Give 'em Something Meaningful to Do

If a church wants to retain people in their 20's, she needs to rise to this challenge, made complicated by these three factors:

1) In many churches, the pastor does the only meaningful things
2) Many 20somethings stand unprepared to do much in the church
3) We don't know how to identify meaning in the mundane

The church needs to work on the first.
Campus ministry works on the second.
We can all work on the third.

This third thing - the meaningful in the mundane - makes all the difference. 

Every student who graduates from InterVarsity can move chairs in the church.  But most of them don't want to.  They don't want to waste their time doing mundane tasks.  (And let's face it, because they lack experience, they're usually doing mundane work in their 9to5's)

But I love moving chairs.  I love doing these mundane things.

I love the nuts-and-bolts work because the Leatherwoods and my parents and Pete helped me see that this work matters.  The infrastructure makes everything possible.  And that makes the mundane meaningful.

And for 20somethings who can't do much (or won't be allowed to do much or don't have time to do much), we need to learn to see how our mundane work makes the "meaningful" work possible.

Maybe mundane work is a figment of our imagination.

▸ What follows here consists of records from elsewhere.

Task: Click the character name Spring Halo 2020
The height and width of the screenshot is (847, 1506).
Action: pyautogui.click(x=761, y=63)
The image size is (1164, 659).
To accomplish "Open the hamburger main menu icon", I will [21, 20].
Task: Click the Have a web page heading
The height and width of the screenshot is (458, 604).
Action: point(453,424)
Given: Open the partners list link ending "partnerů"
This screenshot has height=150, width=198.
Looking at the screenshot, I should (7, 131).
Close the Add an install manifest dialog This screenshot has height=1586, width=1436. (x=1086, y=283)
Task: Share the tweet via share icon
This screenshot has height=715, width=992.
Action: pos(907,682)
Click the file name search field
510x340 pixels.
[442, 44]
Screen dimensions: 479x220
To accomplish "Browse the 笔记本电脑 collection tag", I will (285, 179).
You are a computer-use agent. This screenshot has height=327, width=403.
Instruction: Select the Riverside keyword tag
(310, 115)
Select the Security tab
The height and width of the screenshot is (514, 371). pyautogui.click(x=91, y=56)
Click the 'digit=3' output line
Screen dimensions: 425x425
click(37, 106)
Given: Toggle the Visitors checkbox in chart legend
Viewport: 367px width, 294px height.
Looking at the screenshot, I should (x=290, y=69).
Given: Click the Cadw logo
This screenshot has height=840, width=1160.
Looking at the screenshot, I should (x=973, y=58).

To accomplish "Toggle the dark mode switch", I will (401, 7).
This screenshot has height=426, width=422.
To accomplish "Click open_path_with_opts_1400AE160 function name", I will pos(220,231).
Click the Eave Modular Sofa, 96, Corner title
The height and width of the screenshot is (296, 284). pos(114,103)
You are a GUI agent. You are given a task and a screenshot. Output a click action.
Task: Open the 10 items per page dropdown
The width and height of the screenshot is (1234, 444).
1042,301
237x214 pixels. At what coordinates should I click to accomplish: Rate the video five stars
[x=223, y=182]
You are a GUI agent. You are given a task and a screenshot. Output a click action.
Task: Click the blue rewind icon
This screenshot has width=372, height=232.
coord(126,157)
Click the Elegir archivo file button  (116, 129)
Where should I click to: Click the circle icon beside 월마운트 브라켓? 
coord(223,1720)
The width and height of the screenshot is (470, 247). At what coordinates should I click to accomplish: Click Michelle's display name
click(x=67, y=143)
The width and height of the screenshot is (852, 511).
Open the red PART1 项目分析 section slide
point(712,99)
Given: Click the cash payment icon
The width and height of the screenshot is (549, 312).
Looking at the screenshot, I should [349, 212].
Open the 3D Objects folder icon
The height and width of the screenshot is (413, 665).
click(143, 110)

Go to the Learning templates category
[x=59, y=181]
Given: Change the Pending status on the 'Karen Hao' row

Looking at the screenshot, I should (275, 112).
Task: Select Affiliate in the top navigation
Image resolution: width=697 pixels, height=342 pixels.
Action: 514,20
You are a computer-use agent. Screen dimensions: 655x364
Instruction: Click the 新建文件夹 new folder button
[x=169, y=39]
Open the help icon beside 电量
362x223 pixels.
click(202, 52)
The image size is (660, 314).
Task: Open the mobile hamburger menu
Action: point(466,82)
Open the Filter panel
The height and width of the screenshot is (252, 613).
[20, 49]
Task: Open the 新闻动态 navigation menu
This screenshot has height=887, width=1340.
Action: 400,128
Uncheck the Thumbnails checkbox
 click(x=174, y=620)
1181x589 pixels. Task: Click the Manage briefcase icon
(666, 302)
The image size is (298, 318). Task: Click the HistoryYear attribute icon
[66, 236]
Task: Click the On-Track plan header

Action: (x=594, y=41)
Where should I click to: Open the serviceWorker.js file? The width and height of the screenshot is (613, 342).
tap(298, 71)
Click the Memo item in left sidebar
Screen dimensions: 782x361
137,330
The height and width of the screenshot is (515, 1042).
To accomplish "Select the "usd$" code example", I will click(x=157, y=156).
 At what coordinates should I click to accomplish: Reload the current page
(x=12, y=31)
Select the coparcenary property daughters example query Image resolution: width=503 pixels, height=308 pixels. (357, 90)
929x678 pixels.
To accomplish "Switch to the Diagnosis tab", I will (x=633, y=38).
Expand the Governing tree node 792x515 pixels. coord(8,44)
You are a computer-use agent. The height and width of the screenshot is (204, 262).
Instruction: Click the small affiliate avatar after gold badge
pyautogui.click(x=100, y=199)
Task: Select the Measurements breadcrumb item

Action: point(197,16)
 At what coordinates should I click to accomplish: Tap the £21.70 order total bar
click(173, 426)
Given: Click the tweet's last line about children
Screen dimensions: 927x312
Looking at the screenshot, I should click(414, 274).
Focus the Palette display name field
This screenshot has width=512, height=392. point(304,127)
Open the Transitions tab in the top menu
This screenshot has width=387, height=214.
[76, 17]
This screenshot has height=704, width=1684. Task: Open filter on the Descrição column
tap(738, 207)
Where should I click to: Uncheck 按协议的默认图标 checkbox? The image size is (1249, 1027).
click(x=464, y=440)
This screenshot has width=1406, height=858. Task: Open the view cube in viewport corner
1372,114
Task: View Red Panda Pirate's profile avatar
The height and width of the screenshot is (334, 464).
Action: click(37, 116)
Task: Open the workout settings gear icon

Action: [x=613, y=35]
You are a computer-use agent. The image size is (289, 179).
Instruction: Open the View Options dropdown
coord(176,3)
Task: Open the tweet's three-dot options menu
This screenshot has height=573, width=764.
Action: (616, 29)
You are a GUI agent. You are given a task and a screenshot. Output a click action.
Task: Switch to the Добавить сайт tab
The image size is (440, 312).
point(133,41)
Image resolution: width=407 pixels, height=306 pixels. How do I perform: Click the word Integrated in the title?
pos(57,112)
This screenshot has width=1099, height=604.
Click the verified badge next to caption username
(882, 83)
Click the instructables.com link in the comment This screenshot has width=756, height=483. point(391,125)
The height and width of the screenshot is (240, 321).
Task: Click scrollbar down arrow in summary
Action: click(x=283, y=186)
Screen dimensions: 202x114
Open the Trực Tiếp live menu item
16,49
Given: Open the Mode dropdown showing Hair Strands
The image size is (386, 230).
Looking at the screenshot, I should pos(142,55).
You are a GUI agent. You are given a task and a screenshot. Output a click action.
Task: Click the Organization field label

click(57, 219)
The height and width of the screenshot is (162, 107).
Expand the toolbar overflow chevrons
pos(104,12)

Is there mundane work in the church?

1 comment:

  1. Some people think the simple tasks aren't worth doing, but I've found that even just being there and smiling, or writing an e-mail, or the simplest task done with joy is noticed by other people and could impact their lives. Sometimes, by doing simple things, you are a better witness than someone up front talking because they see it instead of hear it. People hear it a lot, but they don't see it lived out.